E-cigarette aerosol contains 6 times LESS formaldehyde than tobacco cigarette smoke


Electronic cigarette aerosol contains 6 times LESS formaldehyde than tobacco cigarette smoke

By Dr Farsalinos

Today my e-mailbox is full of messages discussing about the great issue of carcinogens being at 10 times higher levels in e-cigarettes compared to tobacco cigarettes. There is a quote from Naoki Kunugita, a researcher at the Department of Environmental Health-National Institute of Public Health in Japan, about this: "In one brand of e-cigarette the team found more than 10 times the level of carcinogens contained in one regular cigarette".

Interestingly, while all news-media discuss about carcinogens (plural), the text mentions only formaldehyde.
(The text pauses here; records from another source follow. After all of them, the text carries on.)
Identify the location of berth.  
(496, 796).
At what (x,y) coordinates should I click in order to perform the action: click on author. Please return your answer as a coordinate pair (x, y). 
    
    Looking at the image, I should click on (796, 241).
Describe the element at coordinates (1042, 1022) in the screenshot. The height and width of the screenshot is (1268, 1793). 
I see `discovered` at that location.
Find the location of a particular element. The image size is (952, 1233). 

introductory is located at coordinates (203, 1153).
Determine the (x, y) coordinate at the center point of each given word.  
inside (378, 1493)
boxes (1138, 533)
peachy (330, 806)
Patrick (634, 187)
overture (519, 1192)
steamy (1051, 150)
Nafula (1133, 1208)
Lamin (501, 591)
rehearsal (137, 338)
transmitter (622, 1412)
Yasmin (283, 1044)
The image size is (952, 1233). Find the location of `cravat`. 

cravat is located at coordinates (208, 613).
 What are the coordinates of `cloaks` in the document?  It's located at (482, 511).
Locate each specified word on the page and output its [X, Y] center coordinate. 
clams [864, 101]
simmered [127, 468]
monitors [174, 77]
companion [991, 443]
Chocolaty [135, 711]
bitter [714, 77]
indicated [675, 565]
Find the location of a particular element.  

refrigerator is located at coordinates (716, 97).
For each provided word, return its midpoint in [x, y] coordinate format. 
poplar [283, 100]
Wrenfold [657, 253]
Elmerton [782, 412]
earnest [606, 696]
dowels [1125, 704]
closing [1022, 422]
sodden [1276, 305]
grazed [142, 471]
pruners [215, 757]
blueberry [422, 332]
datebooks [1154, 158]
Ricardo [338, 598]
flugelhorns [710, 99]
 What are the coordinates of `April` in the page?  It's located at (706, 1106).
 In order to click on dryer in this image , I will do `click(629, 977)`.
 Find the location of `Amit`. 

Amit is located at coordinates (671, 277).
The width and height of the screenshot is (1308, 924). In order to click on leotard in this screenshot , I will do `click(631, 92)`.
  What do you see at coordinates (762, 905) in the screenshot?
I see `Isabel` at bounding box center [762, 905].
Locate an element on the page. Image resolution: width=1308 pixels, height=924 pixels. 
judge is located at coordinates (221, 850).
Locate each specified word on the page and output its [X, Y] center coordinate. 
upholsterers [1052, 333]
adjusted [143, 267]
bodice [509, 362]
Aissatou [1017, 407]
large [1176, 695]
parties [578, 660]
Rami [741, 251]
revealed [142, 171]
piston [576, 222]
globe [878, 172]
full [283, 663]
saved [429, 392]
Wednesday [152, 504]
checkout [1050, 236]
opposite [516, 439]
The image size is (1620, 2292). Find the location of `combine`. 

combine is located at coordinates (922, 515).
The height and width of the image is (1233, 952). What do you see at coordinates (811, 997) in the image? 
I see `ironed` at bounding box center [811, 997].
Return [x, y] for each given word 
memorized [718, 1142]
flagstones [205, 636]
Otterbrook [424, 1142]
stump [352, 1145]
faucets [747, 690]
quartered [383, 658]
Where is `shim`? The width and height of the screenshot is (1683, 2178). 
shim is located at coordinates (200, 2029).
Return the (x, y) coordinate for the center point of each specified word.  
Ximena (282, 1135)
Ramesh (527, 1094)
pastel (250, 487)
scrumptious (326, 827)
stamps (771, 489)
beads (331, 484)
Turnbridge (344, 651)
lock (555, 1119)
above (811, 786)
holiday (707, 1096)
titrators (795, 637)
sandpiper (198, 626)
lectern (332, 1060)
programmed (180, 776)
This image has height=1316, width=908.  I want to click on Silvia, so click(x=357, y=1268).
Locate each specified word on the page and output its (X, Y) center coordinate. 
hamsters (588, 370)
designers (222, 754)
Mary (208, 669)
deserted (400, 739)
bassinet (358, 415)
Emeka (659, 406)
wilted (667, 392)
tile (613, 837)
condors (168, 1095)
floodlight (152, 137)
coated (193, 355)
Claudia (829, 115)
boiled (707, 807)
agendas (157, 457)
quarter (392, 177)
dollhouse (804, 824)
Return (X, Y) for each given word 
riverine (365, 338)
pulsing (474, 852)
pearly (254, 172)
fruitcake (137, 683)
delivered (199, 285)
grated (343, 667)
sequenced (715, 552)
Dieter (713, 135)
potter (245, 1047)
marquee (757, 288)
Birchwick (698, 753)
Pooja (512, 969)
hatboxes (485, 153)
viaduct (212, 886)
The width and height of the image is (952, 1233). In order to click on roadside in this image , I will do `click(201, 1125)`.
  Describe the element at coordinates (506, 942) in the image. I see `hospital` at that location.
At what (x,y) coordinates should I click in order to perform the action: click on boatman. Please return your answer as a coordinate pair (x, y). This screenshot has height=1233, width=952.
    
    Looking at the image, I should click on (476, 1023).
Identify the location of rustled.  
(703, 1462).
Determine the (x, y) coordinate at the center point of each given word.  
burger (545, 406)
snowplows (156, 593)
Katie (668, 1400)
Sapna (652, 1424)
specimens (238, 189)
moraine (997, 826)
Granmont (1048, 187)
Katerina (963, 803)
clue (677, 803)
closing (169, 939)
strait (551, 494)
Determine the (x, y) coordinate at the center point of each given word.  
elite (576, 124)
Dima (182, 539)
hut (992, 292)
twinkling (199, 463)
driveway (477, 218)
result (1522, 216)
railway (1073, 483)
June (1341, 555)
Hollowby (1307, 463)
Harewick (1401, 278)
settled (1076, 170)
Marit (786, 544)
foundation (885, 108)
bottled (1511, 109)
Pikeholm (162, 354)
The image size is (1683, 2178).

To tell the whole truth, this “substance found in building materials and embalming fluids” is in reality present everywhere in the environment, in every house, in every city, town, village, urban or rural area. So, all the noise in the newsmedia is about one carcinogen, not some carcinogens. Moreover, the title is nothing but misleading since they found the formaldehyde at “10 levels higher than cigarettes” in 1 of the 10 products tested, not in every case.

However, there is a more interesting story behind this. I immediately contacted Prof. Kunugita to ask the results of their studies. His response was immediate, mentioning the list of published studies from which he got the results. In fact, the results of analysis of 13 Japanese brands were presented in a table 1 in a recent review on carbonyls generated from e-cigarettes, published in International Journal of Environmental Research and Public Health. The results are shown in the table below.


A study by Canadian researchers in 2008 evaluated the levels of formaldehyde in mainstream cigarette smoke. As shown below, the levels were on average 200μg/cigarette, which is 6 times higher than the highest value (34μg) found in e-cigarette aerosol by Kunugita. Moreover, the study showed a much higher level of formaldehyde in sidestream smoke (>800μg/cigarette).



While we still need to see the levels of carbonyls generated from high-power e-cigarette use (using appropriate atomizers of course), the message concerning all this media frenzy is clear. Even in the worst-case Japanese product, e-cigarette aerosol contained 6 times lower formaldehyde levels compared to tobacco cigarette smoke. Where does the “10 times higher than smoking” statement comes from? I have no idea.

Of course, discussion about the maximum levels of a single product is scientifically inappropriate. We should examine the average levels of formaldehyde present in e-cigarette aerosol. The Japanese team of researcher present in the table (shown above) the number of samples (column 2) and the respective results. The average levels of formaldehyde found in all samples was calculated at 4.2μg/10 puffs. Therefore, on average, the levels of formaldehyde in e-cigarettes are up to 50 times lower compared to tobacco cigarette smoke.

Obviously, we have to realize that focusing the discussion on one of the tens of carcinogens present in tobacco cigarette smoke is misleading. Even if e-cigarettes contained similar, or higher, levels of formaldehyde, they do not contain the majority of other toxic and carcinogenic substances present in cigarette smoke. Overall, any residual risk from e-cigarette use is orders of magnitude lower than smoking. This is exactly what smokers need (and deserve) to know.

*****************************  UPDATE  ******************************

After my comment, Prof Kunugita contacted me again. He mentioned that the newsmedia reports refer to a recent evaluation of a newer-generation device, in which he found 1600μg formaldehyde per 15 puffs. It is true that this level is 10 times higher than what is present in tobacco cigarettes. However, this is an unpublished result, a single extreme case out of the many products he tested, and we do not know what went wrong in that case (e.g. high power levels, low levels of liquid inside, malfunctioning device etc). Still, the media frenzy is completely inappropriate.

This confusion shows why it is important for a new, systematic evaluation of aldehydes release, taking into consideration realistic conditions and puffing patterns together with evaluation of temperatures of evaporation. This is exactly what we are preparing to do, starting in a few days.